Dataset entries
== Segment start ==

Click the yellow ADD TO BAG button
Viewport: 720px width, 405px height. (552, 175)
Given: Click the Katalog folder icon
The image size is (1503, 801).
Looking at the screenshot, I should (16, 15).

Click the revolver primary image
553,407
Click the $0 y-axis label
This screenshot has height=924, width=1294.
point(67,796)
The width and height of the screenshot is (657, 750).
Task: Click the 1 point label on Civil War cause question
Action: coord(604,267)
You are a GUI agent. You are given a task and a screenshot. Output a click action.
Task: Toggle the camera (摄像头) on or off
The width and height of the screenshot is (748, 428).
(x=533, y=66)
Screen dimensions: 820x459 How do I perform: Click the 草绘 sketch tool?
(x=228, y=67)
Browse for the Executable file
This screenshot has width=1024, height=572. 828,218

== Segment end ==

Required action
Reproduce each entry above exactly, keeping every character.

Solution for this task
Click the yellow ADD TO BAG button
Viewport: 720px width, 405px height. (552, 175)
Given: Click the Katalog folder icon
The image size is (1503, 801).
Looking at the screenshot, I should (16, 15).

Click the revolver primary image
553,407
Click the $0 y-axis label
This screenshot has height=924, width=1294.
point(67,796)
The width and height of the screenshot is (657, 750).
Task: Click the 1 point label on Civil War cause question
Action: coord(604,267)
You are a GUI agent. You are given a task and a screenshot. Output a click action.
Task: Toggle the camera (摄像头) on or off
The width and height of the screenshot is (748, 428).
(x=533, y=66)
Screen dimensions: 820x459 How do I perform: Click the 草绘 sketch tool?
(x=228, y=67)
Browse for the Executable file
This screenshot has width=1024, height=572. 828,218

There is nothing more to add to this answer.